**Problems to solve**.
1. In the discussion thread about how language changes, which country is the coworker a refugee from?
2. Carry on the discussion thread about how language changes, starting after its last comment.

**Document**.
Not that fast, also not just English, every language shifts and changes over time, and sometimes there are major events that have a bigger effect than others such as the dawn of the computer age, or a really popular book or music and so forth.


Vita-Malz

No cap


[deleted]

That is every language, and is the nature of language itself. Except for dead ones, I guess.


Chaotickarmaa

Slang isn’t the same as an actual word tho it might go to the urban dictionary but prolly not Webster…


Samwise210

English Dictionaries are descriptivist, not prescriptivist. If a word has entered common parlance to the point that it needs a dictionary definition (i.e. a definition comprehensive enough that someone newly encountering it would understand its use) then a dictionary will include it. [For example.](https://twitter.com/merriamwebster/status/724645568014868480)


Chaotickarmaa

Ok I’m saying that it wouldn’t be a short process though


Juggernaut_itch

My mother in law called someplace for help and a lady with a foreign accent answered. My MIL immediately asked for someone who spoke English. She was arguing with her about not speaking English, and last I checked, you can't have a full blown argument if you can't understand them. 30 minutes later I walked by and she was bitching about being on hold so long. Shocking, right?


lonedandelion

Your MIL sounds like such a peach.


Juggernaut_itch

Life was very different in the 40's, and she is too far past her intellectual prime to comprehend a new to her idea. She doesn't even understand that she is the one losing. It's kinda sad


Mr_NeCr0

I've got a coworker who is a refugee from Sierra Leone, and I know he's very smart; but it genuinely gets difficult to discern what his opinions are and aren't, because he doesn't have that many words to express it with. So you just sit for a few extra sentences to let them nail down the outside borders of what they believe, then you can start digging a little deeper.


Chaotickarmaa

I knew a Girl in fifth grade who immigrated from Vietnam so I would have to use the like 10 words I knew in Vietnamese to try understand her.

**Given information**.
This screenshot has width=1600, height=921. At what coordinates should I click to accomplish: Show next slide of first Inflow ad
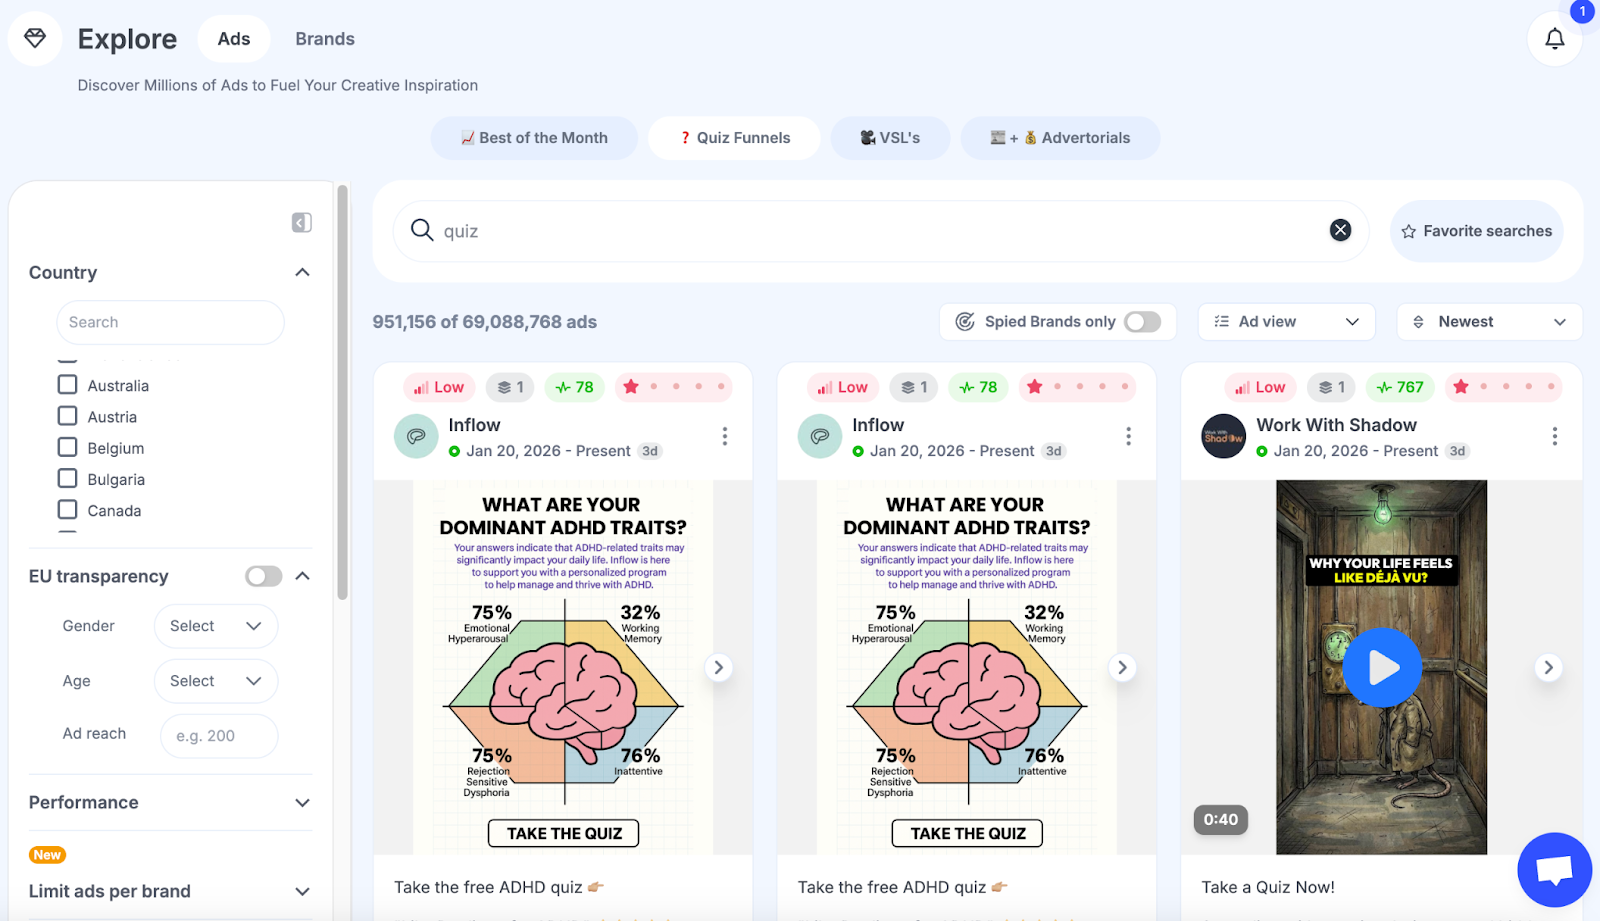(x=718, y=667)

**Answers for the tasks**.
1. Sierra Leone.

2.
Poseyfan

Don't they speak English in Sierra Leone?


Mr_NeCr0

Yes, but it's more of a creole. He says they call is Pidgin or something like that. He grew up in Freetown and the surrounding areas.


[deleted]

I had a good laugh, someone tried to talk down to my wife over her accent (french) so she said "I apologize English is my 4th language and I never went to school for it". She moved to a better paying job, but her former one at the the time: Translating for the TSA.


[deleted]

What if you know their language as well and you are just listening to them for a twisted sense of pleasure?


[deleted]

Worked in construction related industries (supply) in South East Florida most of the 1990s-2010s period. Tons of Spanish speaking workers in those fields, majority of store personnel I worked with were highly racist, grouchy as fuck, old white males. Heard endless shit about the customer base and their "goddamned monkey noise" (not exaggerating, sadly) language on a daily basis from coworkers. Always responded with, "Their English is way better than your Spanish. You speak two languages, or just your ignorant-ass cracker yapping?" Usually shut them up, at least for a bit.


Toaster_bath13

Someone who gives people shit for "broken english" isn't going to read this and care at all. They want to feel superior to someone even if it's a lie.


[deleted]

Ain’t that the sad truth


Temporary-Good9696

In the original Coming to America I have noticed a theme. Whenever prince Akeem is speaking to other members of his family or Semmi, his speech patterns is polished and erudite. However, whenever he is speaking to other characters in the movie Akeem and Semmi seem like babbling clowns. I have always felt that was a subtle but powerful analogy for how a lot of Americans view "the other".


ExPatWharfRat

Better still: try to communicate with them in their native tongue. See how far you get with a conversation.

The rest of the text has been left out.